24H1's gross margin was +0.9pct year over year, to 58.8%. Among them, the gross margin of Zhenjiu/Li Du/Xiangjiao/Kaikou Xiao was +1.2/-2.0/-1.4/+3.2pct, respectively. The increase in the company's 24H1 gross margin was mainly due to Zhenjiu. The increase in gross margin of fine wine is mainly due to a shift in product structure and a reduction in production capacity optimization in the proportion of outsourced base wine. During the same period, the company's sales/management rates were -1.2/+0.9 pct, respectively. Sales expenses were more accurate, and the cost efficiency ratio improved. Overall, 24H1's non-GAAP net margin was +1.8pct year-on-year, reaching 24.6%, driving performance beyond expectations.

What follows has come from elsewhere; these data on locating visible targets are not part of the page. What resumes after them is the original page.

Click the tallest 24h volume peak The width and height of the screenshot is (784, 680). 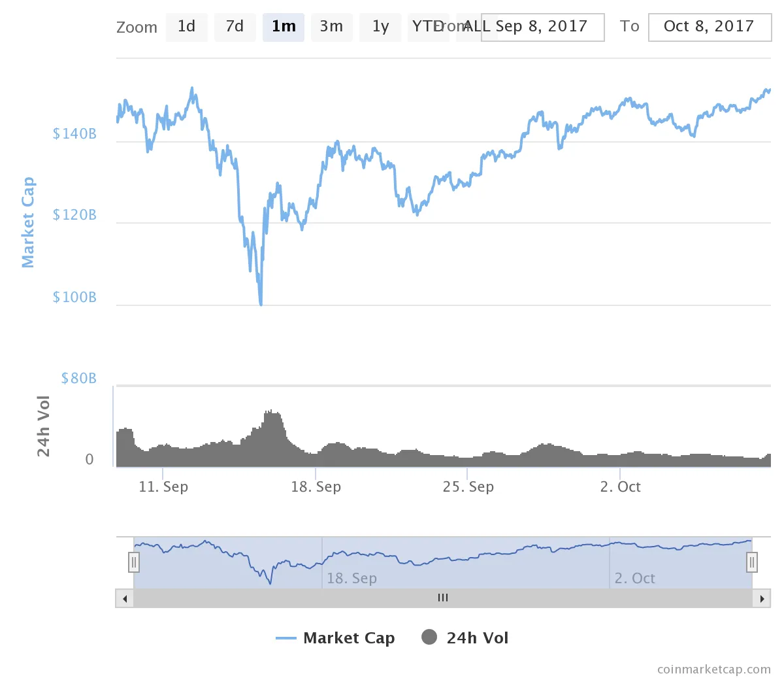(x=270, y=413)
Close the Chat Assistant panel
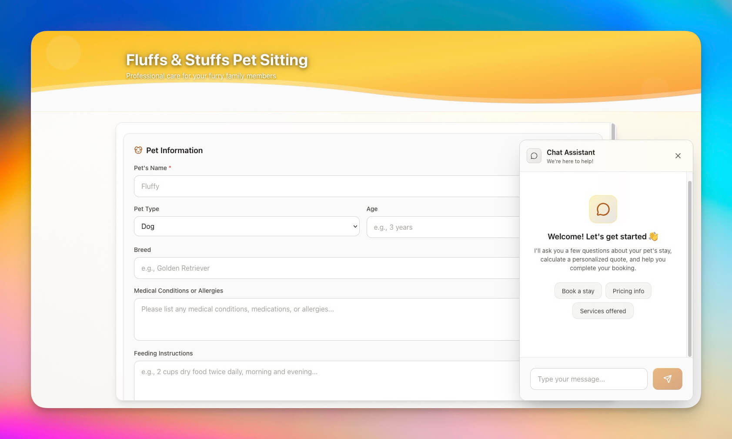Viewport: 732px width, 439px height. click(678, 156)
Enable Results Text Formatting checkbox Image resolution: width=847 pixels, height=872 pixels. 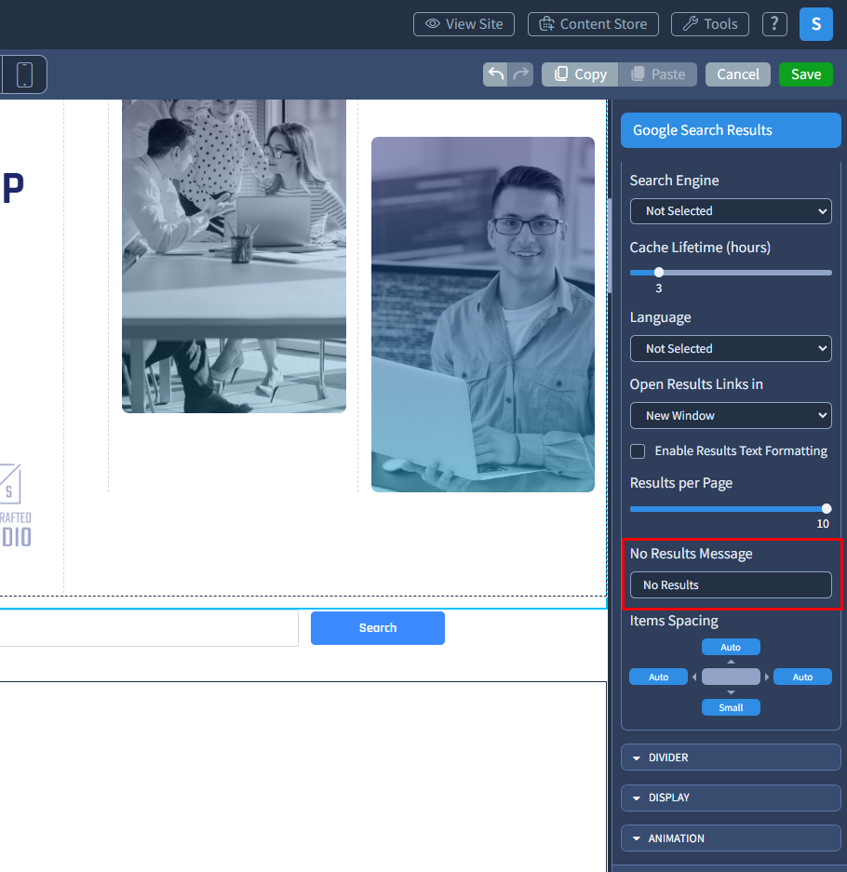tap(639, 451)
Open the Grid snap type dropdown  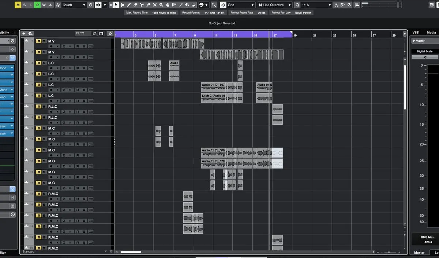[x=252, y=5]
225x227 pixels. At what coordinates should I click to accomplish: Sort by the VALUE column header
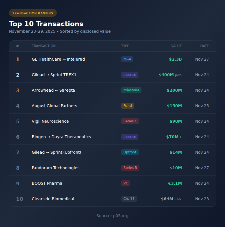[176, 46]
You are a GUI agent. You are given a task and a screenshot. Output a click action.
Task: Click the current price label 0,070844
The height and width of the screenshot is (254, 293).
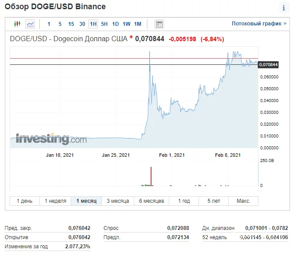[x=269, y=65]
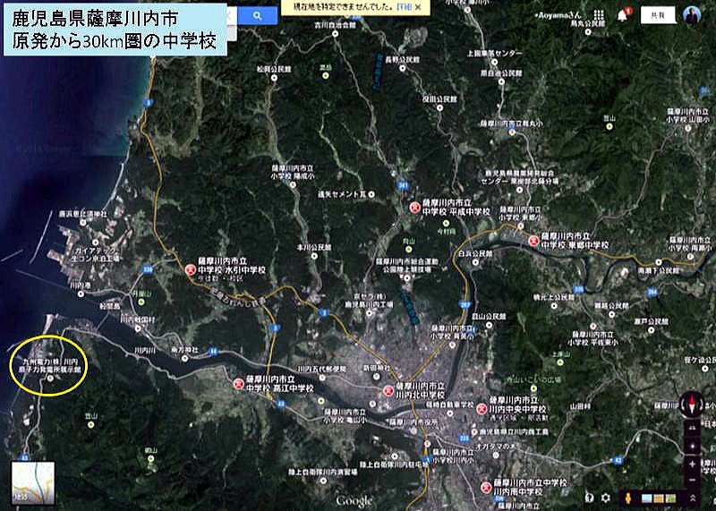The height and width of the screenshot is (511, 716).
Task: Click the 共有 share button
Action: pyautogui.click(x=658, y=16)
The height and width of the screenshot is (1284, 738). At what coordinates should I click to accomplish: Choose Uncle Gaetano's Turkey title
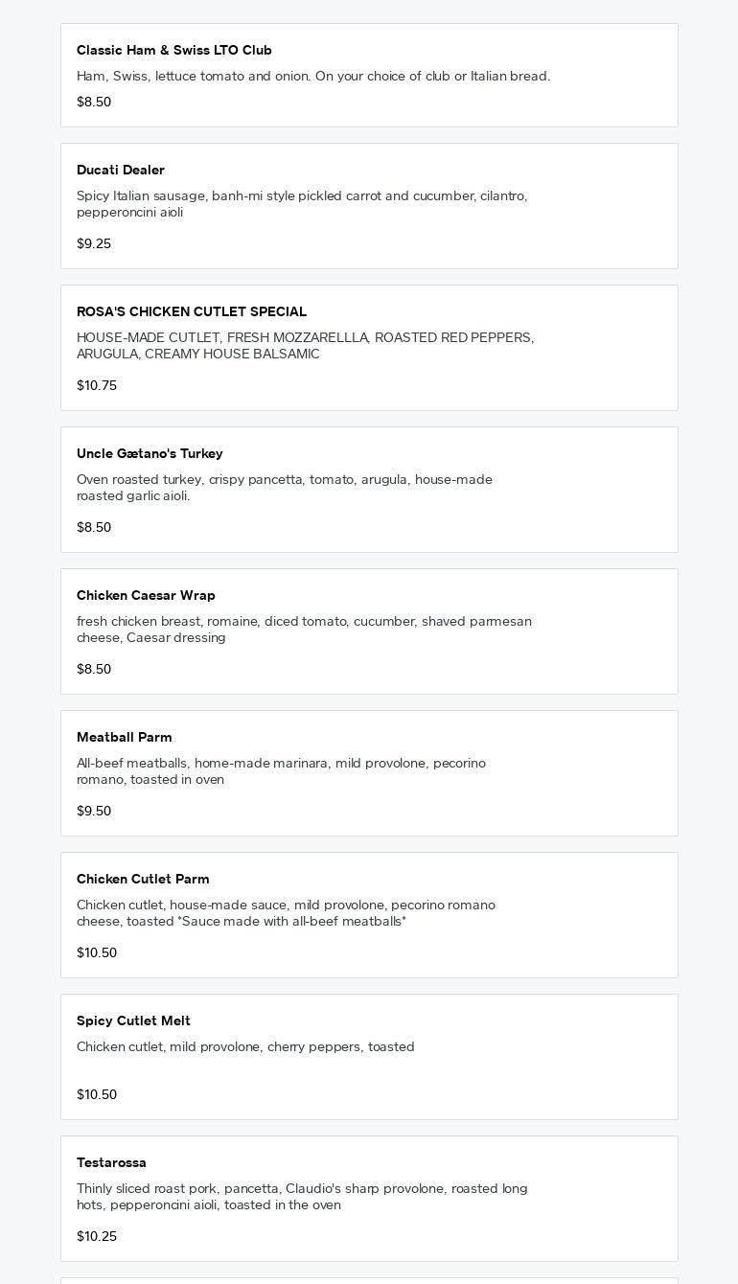pos(150,453)
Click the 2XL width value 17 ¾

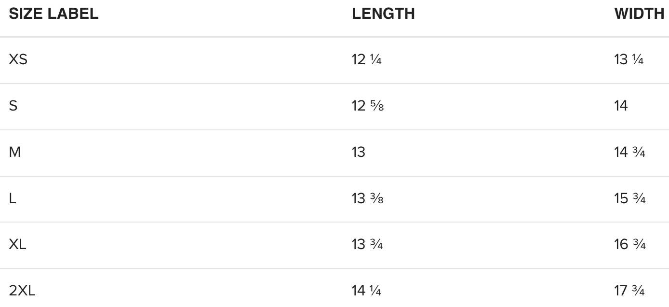point(629,291)
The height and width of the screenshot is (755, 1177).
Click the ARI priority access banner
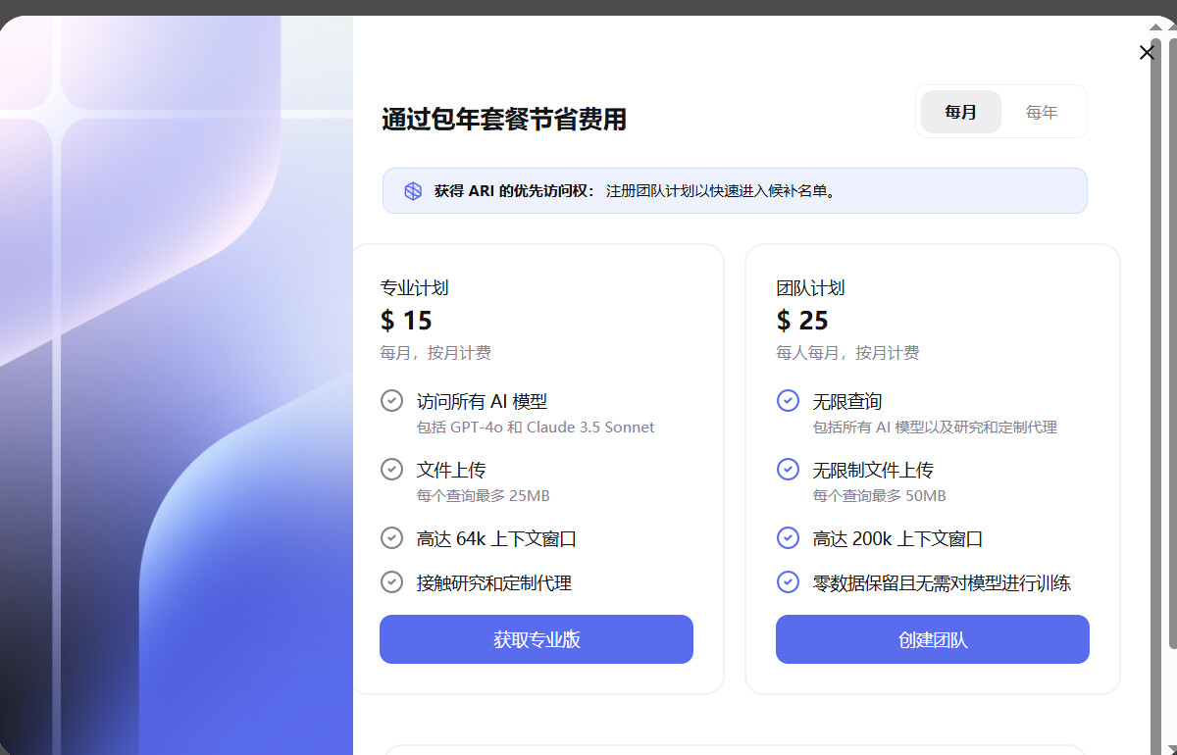[734, 191]
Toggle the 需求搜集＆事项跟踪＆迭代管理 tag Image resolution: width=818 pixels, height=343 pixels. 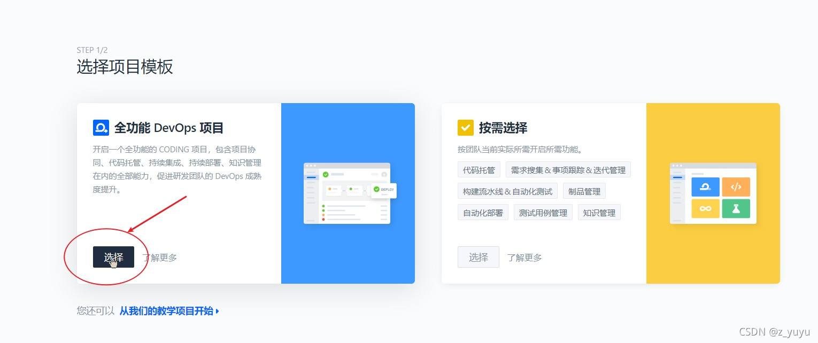(568, 169)
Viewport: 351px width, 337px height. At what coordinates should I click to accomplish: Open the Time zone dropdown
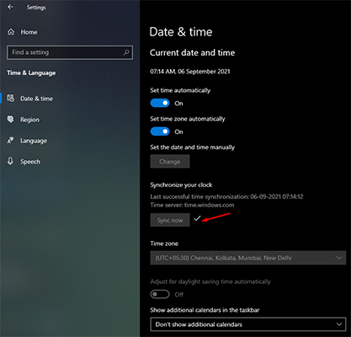click(248, 258)
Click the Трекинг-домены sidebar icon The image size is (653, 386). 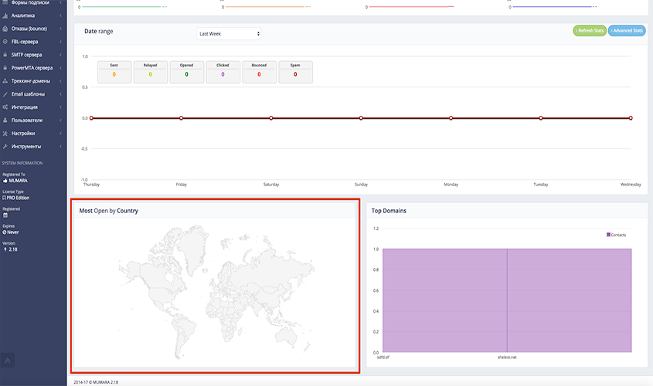click(x=5, y=81)
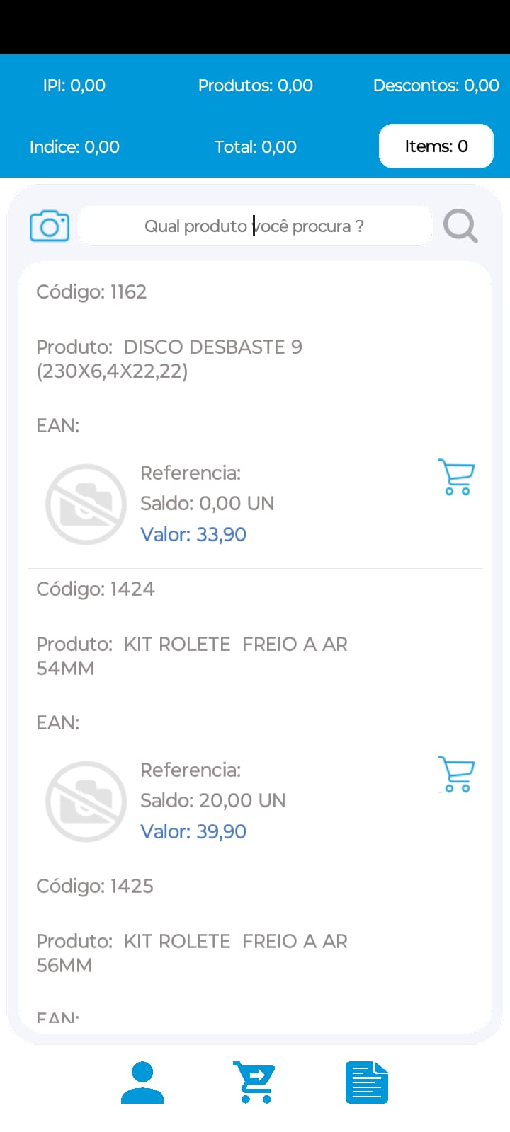The width and height of the screenshot is (510, 1132).
Task: Add KIT ROLETE 54MM to cart
Action: 456,774
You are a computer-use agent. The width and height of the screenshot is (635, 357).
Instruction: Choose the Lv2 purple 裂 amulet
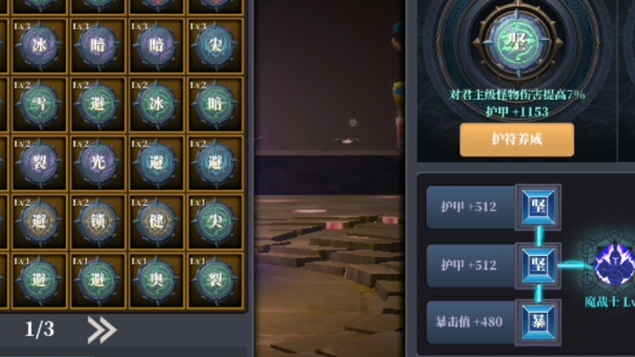tap(40, 163)
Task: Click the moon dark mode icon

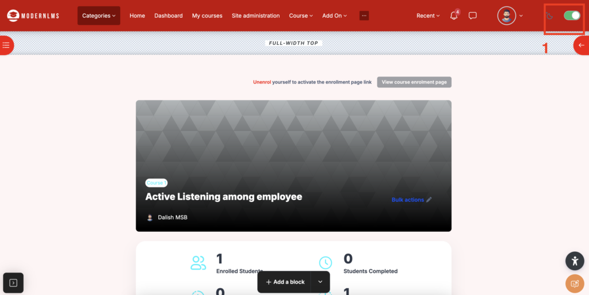Action: 550,16
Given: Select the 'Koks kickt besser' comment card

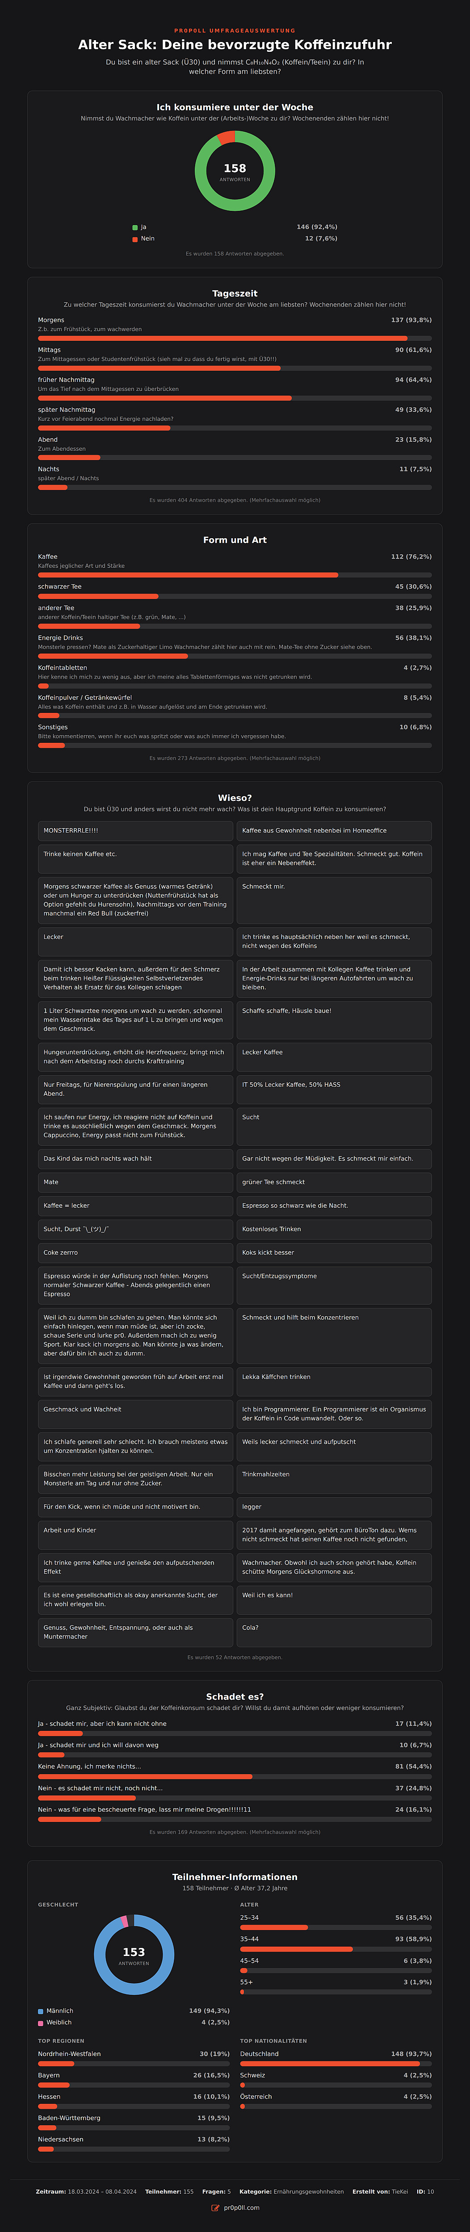Looking at the screenshot, I should click(x=334, y=1253).
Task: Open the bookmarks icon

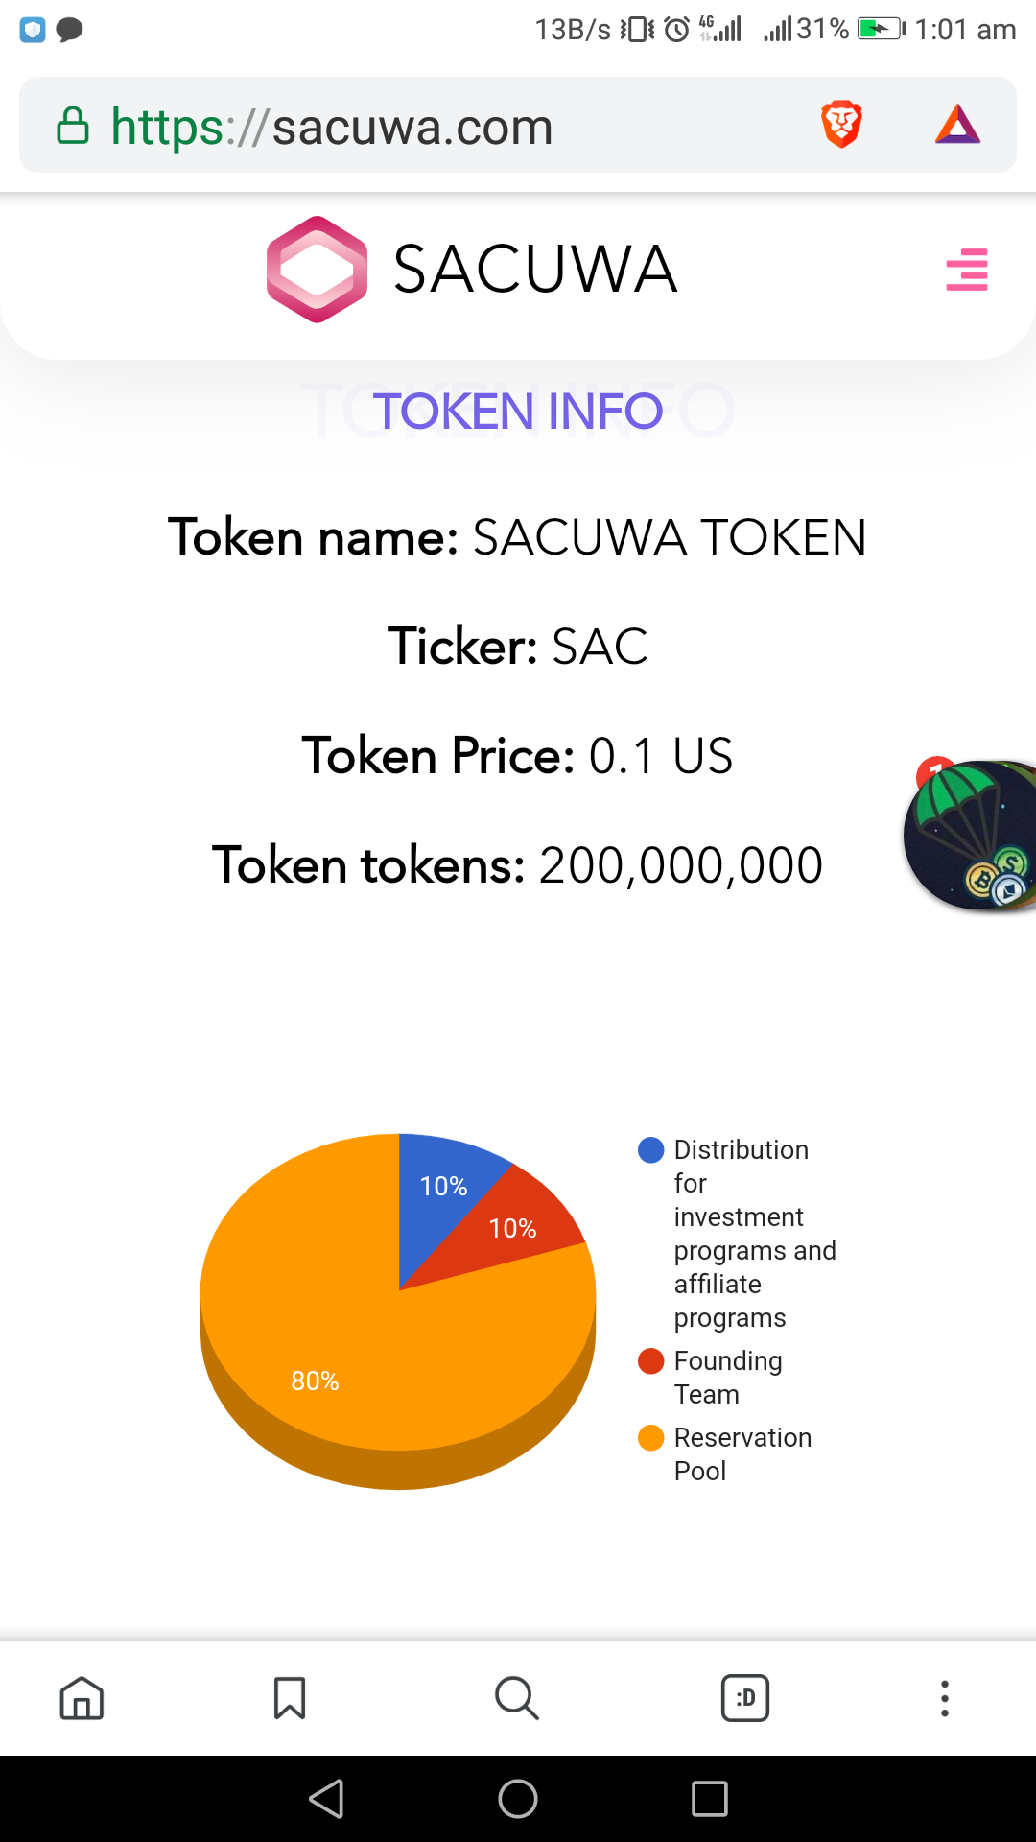Action: coord(290,1698)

Investment advice: maintain a “buy”

Our point of view:

24H1's main products still maintain high potential, and the profit side contributes elasticity driven by the upward shift in the structure of fine wine products and optimization of production capacity. Looking ahead to 24H2, the company will strengthen its fine operation capabilities through the division, and Zhen30 is expected to accelerate sequentially; at the same time, the company's launch of high-end banquet scene products (Treasures) is expected to contribute additional growth.

Profit forecast: Taking into account the company's increased profitability and equity incentive expenses, we kept our revenue forecast unchanged and adjusted the profit forecast slightly. In 2024-2026, the company is expected to achieve total operating income of 8.47/10.04/11.91 billion yuan, +20.4%/+18.6% YoY; achieve net profit of 1.67/2.15/2.7 billion yuan (previous value 1.84/2.25/2.78 billion yuan), -28.3%/+28.5%/+26.0% YoY, corresponding to adjusted net profit of 2.07/55/2.3.1 billion yuan, year-on-year + 27.5%/+23.0%/+21.9%; the adjusted net profit PE corresponding to the current stock price is 11.4/9.3/7.6 times, respectively, maintaining the “buy” rating.

Risk warning:

Demand falls short of expectations, market competition intensifies, new product promotion falls short of expectations, food safety incidents.

The translation is provided by third-party software.